As mentioned a couple days ago, I am very excited that after lots of discussion, planning, and raising of funds from Planetary Society Members and donors, the PlanetVac project is now underway. Here I’ll give a little review of what they will be doing, provide links for more info, introduce you to the team, and give a brief update of what they are up to.
PlanetVac will do an end-to-end functional environmental test of a prototype system (ooh, my attempt at engineer speak) to sample planetary surfaces in a new way. PlanetVac, which stands for Planetary Vacuum, is a concept that effectively vacuums up planetary surface materials for quick and reliable surface sampling. In practice it actually blows materials up tubes using compressed gas, which by the way, is usually already available on landers because it is used to pressurize the fuel tanks. This technique can conceptually be used to feed surface dirt to science instruments and/or feed it into sample return rockets on landers on Mars, asteroids, or the Moon.
Honeybee Robotics has tested single components of the system and found it to be extremely efficient: 1 gram of gas pushing more than 5000 grams of material in a low pressure environment. But it hasn’t been tested as a whole system, hence, the PlanetVac project.
So, what are they going to do in the lab? They are going to build a full system complete with a very simplified small lander with a not simplified PlanetVac system that they will drop onto simulated Martian (and lunar) materials under Martian atmospheric (and near vacuum) conditions inside their large phone-booth sized vacuum chamber. They will then test the system's ability and efficiency at collecting surface materials and depositing them both into a simulated instrument (a clear box with a camera to watch the process) and into a simulated ascent vehicle (rocket minus the propellant parts, though they did threaten to add propellant and try to deliver the sample across Pasadena to the Planetary Society’s Headquarters – I think they were kidding).
Meet the Team
The project is led by Kris Zacny, the Honeybee Robotics Director of the Exploration Technology Group. The project System Engineer is Honeybee’s experienced Magnus Hedlund. They are joined by college interns Keith Tura from the University of Texas at Austin, a Mechanical Engineering student who is in charge of the lander and pneumatic sampling, and Paul Long from the University of California at Riverside, an Electrical Engineering student who is in charge of the electrical design. High School intern Abigail Jacob from John Muir High School in Pasadena will focus on the design of the simulated Mars Ascent Vehicle (MAV rocket) into which some of the samples will be loaded.
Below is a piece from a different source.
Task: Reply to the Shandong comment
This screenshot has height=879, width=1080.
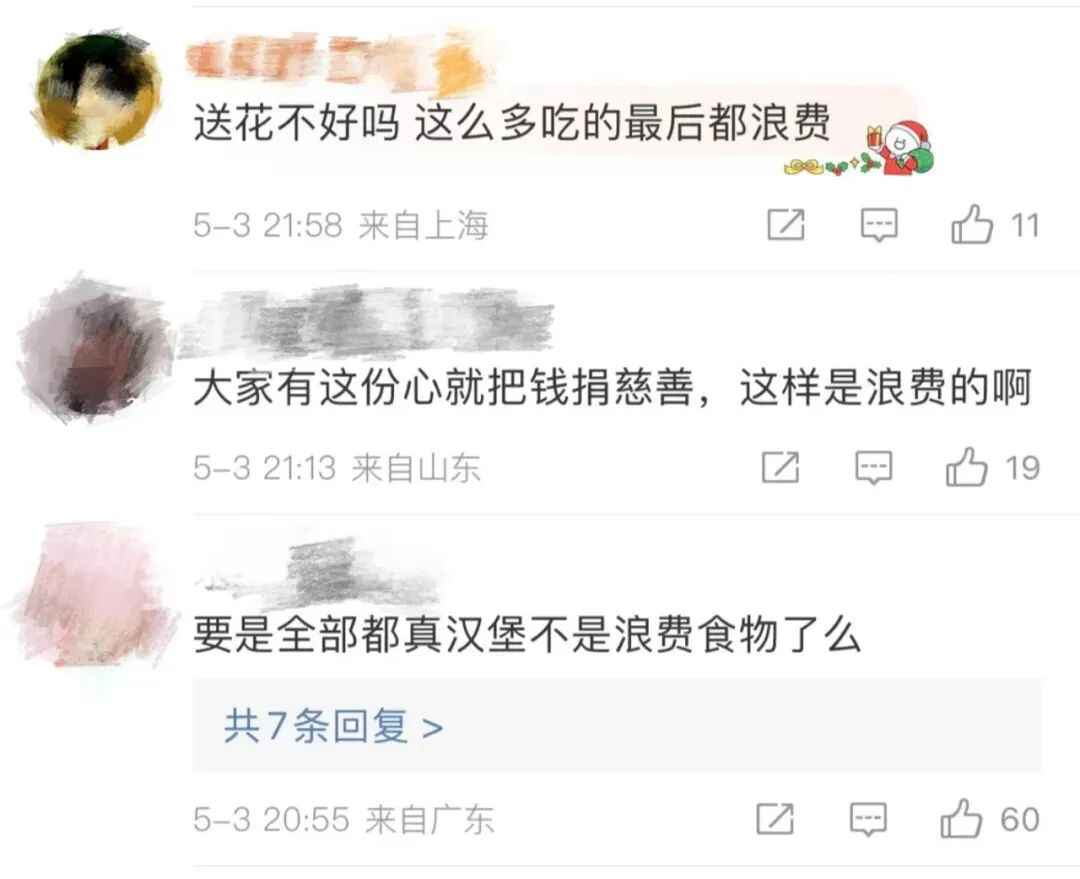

The PlanetVac Team from Honeybee Robotics
The PlanetVac team from Honeybee Robotics (l. to r.): Kris Zacny (Honeybee Director of the Exploration Technology Group), Abigail Jacob (John Muir HS), Keith Tura (UT Austin), Paul Long (UC Riverside), Magnus Hedlund (Honeybee, Systems Engineer).
What are They Doing Now?
Last week I attended a team meeting at Honeybee’s facility in Pasadena where the work is being carried out. I met the interns and participated in the meeting with the whole team. The interns presented their preliminary designs and thoughts, complete with PowerPoint presentations and detailed diagrams, as well as cost estimates. Kris and Magnus gave a lot of feedback and designs were tweaked and changed and new assignments and concepts were put forth. I even threw in some questioning – I couldn’t help myself.
They are trying to work out the details of design and implementation based on the more general mission concepts seen in the diagrams below. They may even test multiple implementations to compare. I’ll report back as the project progresses over the coming weeks and months, going from design to building to testing. Should be fun!
PlanetVac Sample Implementation with Lander
Diagram of how PlanetVac works showing a sample spacecraft: (1) Compressed gas cylinder releases a pulse of gas that (2) travels down lander leg strut and is (3) expelled through lander leg pad nozzle into regolith, (4) pushing regolith up a second leg strut to (5) sample intake manifold where it is then put into (6) sample return canister with other samples (or alternatively put into an in situ instrument).
PlanetVac Lander Leg Diagram
Detail diagram of how PlanetVac works showing a lander leg example including close up: (1) Gas flow down lander leg strut from gas cylinder, to (2) outer tube of collection nozzle, to (3) side holes in inner tube of collection nozzle, forcing regolith up the inner tube through the lander leg strut (4), and up to a science instrument or to a sample return capsule container.